トワイライト
  その日の夕方隼人は、美有に萌と一緒に東京へ一足先に帰る事を告げた。なので慎也と美有の二人は、港まで隼人と萌の二人を見送る事にした。




  夕暮れのトワイライトの浜辺は陽が落ちかけ、紅く染まっていてとてもきれいだった。そんな中でお互いにかける言葉も見つけられずに、4人はただ無言で港へと歩き続けた。




  そして間もなく港に着くと 
「美有さん有を宜しくお願いします。僕はいつも有があなた達家族と交流出来る日を、心から願っていました。
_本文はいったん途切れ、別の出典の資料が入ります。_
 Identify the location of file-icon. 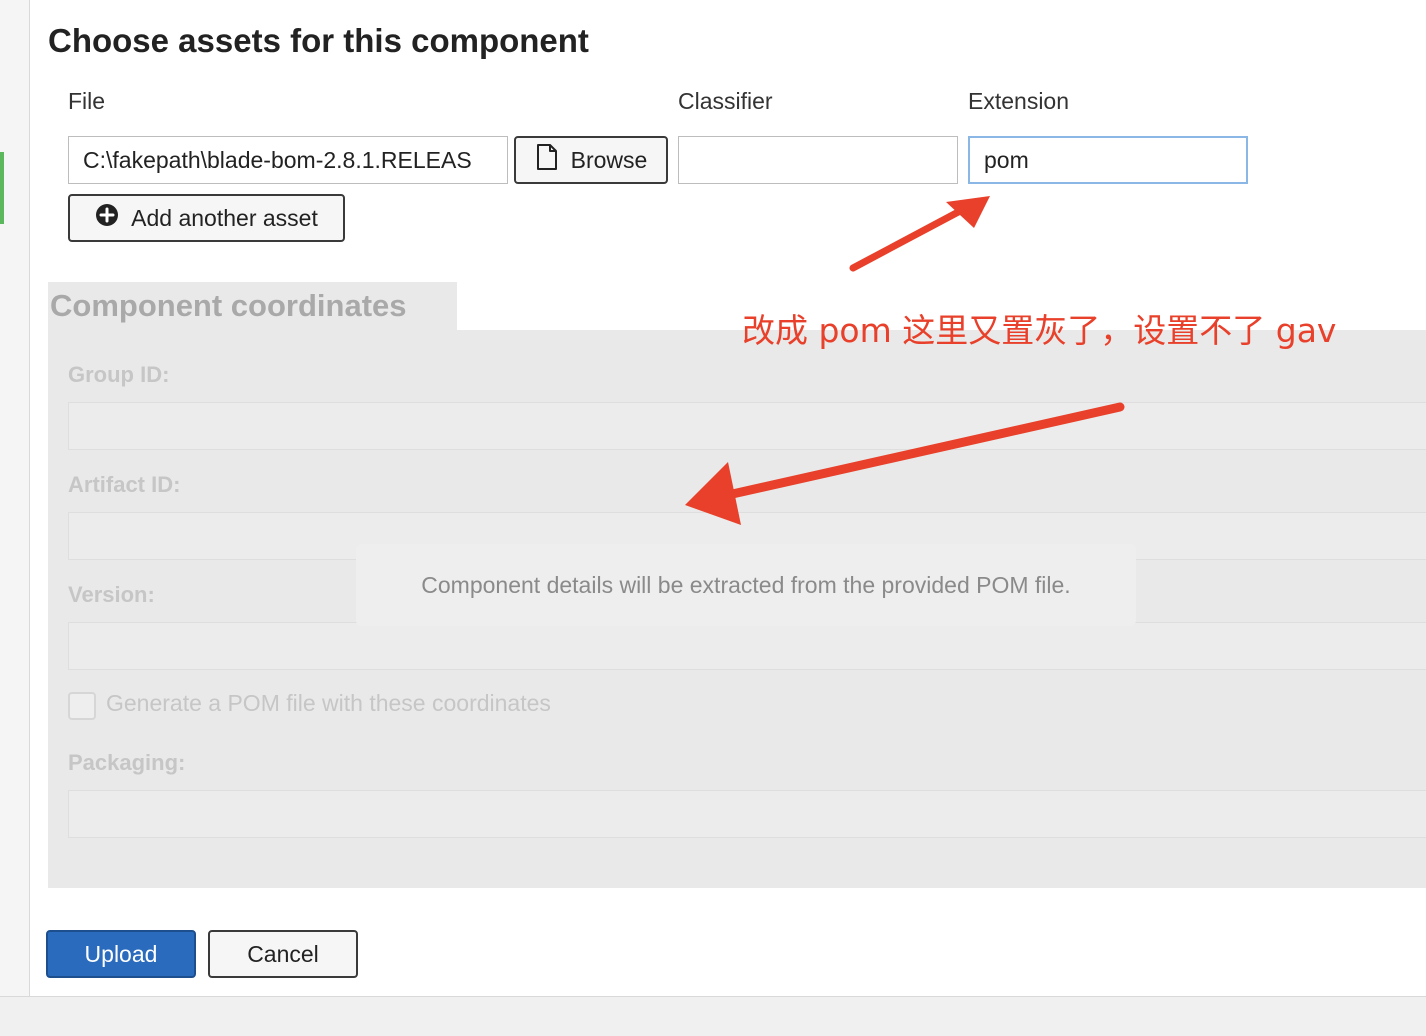
(547, 160).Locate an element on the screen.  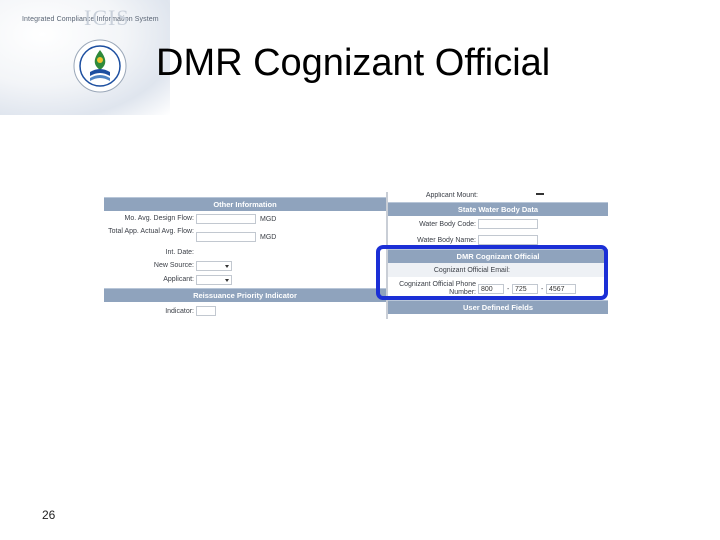
highlight-box is located at coordinates (492, 272).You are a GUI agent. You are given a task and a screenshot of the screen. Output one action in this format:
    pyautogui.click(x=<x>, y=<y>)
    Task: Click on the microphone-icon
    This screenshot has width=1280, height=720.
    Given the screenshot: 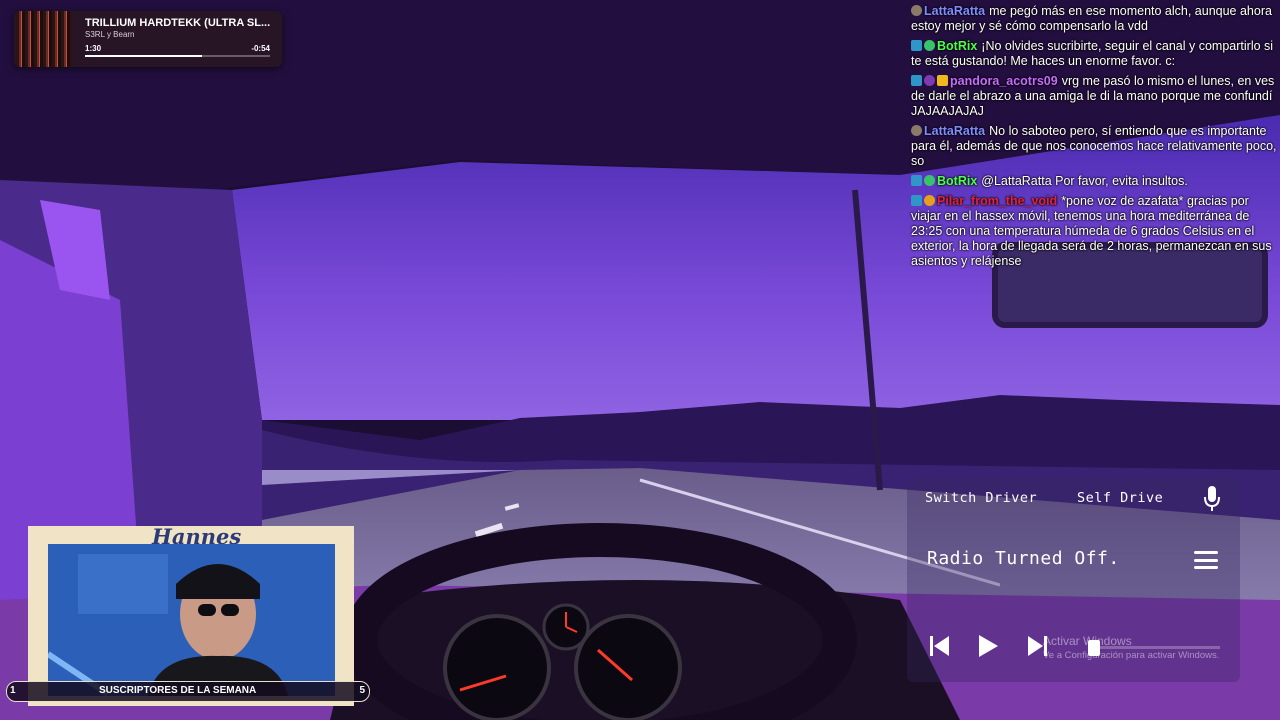 What is the action you would take?
    pyautogui.click(x=1212, y=499)
     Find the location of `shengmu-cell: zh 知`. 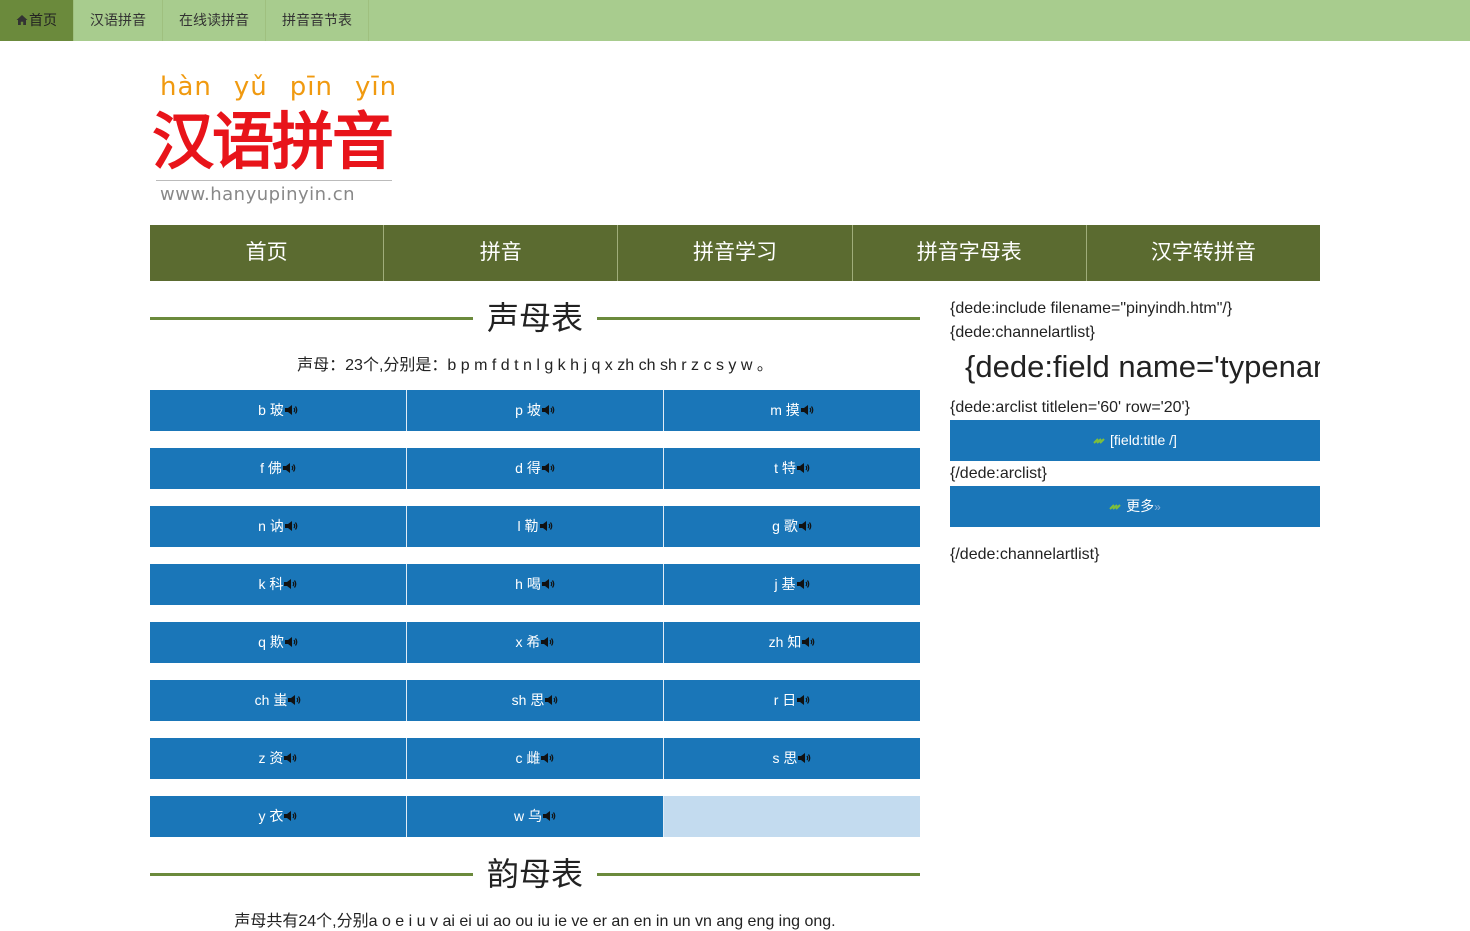

shengmu-cell: zh 知 is located at coordinates (792, 642).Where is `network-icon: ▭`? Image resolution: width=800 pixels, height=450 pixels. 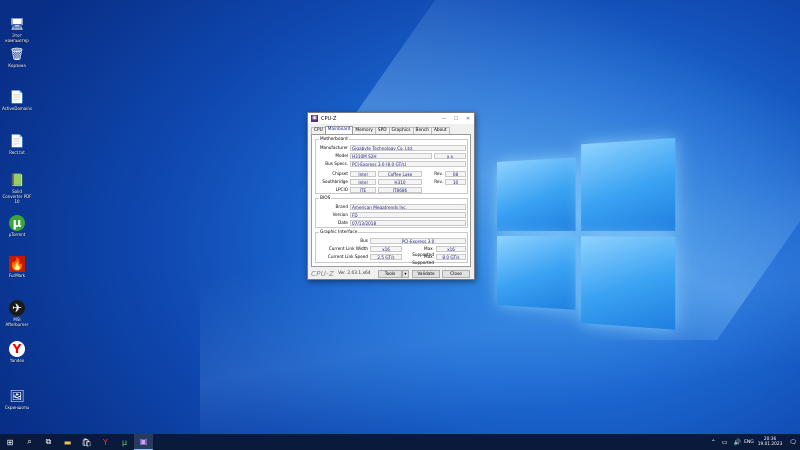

僕が有と共に人生を歩けなくなった事は、本当に辛く残念な事ですが、今は僕の隣で僕を支えてくれる萌を、大切に思い生きて行きたいと思っています。ですから美有さん、大雅さんに有を絶対に幸せにして欲しいと、僕が願っていた事を伝えて下さい。そして僕が今回皆さんに色々とご迷惑をかけてしまった事を、許して下さい。では僕達はこれで失礼します。美有さんに慎也さんどうかお二人共お元気で。さようなら」
  と隼人は別れの挨拶を言って、美有と慎也にそれぞれ交互に握手をすると、萌と共に船に乗り込んだ。そして少しするとやがて船が島をゆっくりと離れ、動き出した。